→ **Goal**: Reproduce the stretch from the line containing "You are a computer-use agent. Image" through the end of the data, swapping "footer" for "header" and leaving everything else unchanged. Omit the pictures from your output.
--- START Dataset content ---
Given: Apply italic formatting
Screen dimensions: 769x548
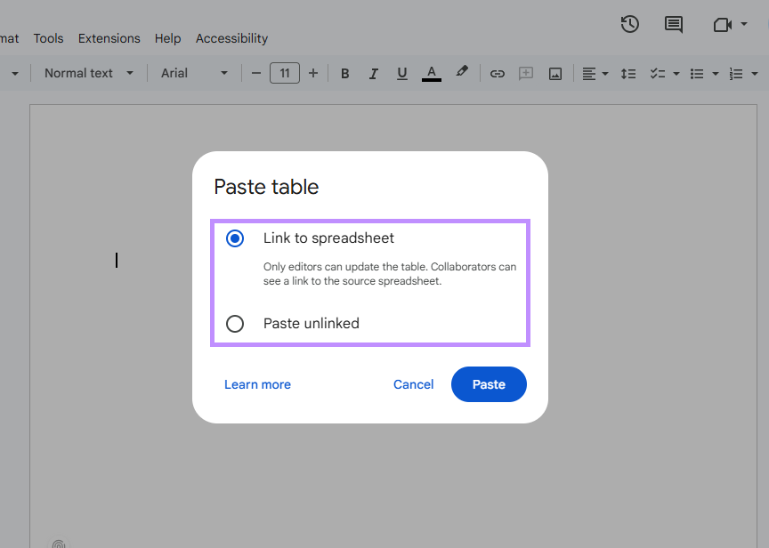Looking at the screenshot, I should click(x=373, y=73).
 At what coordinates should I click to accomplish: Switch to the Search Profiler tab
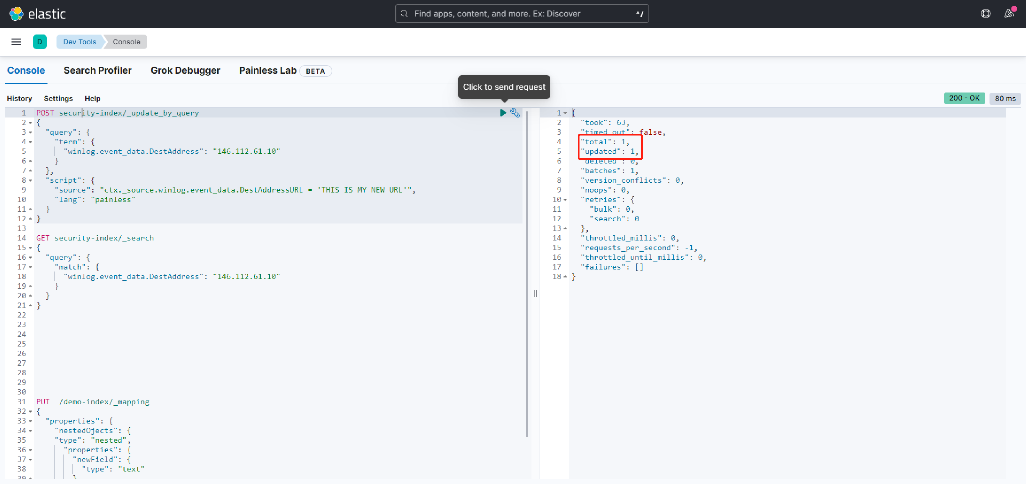pos(98,70)
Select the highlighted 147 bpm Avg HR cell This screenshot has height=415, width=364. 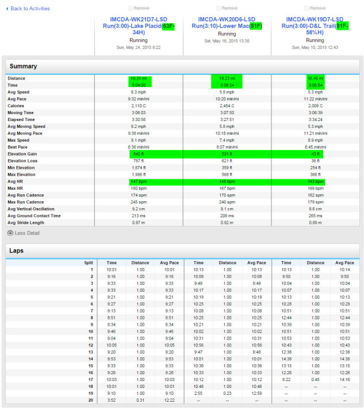pyautogui.click(x=139, y=182)
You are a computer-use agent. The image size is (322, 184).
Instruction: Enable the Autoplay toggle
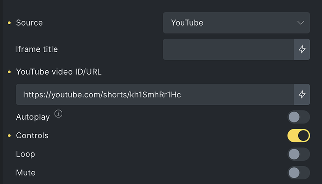point(299,117)
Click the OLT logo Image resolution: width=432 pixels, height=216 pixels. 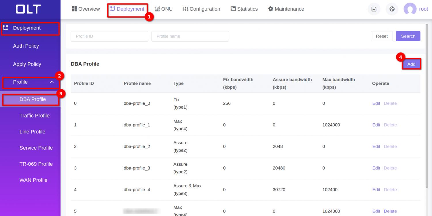pos(28,9)
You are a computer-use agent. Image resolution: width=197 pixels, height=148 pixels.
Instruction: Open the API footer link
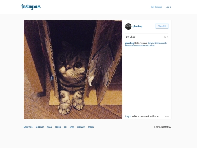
--- END Dataset content ---
→ **Solution to this problem**:
You are a computer-use agent. Image resolution: width=197 pixels, height=148 pixels.
Instruction: Open the API header link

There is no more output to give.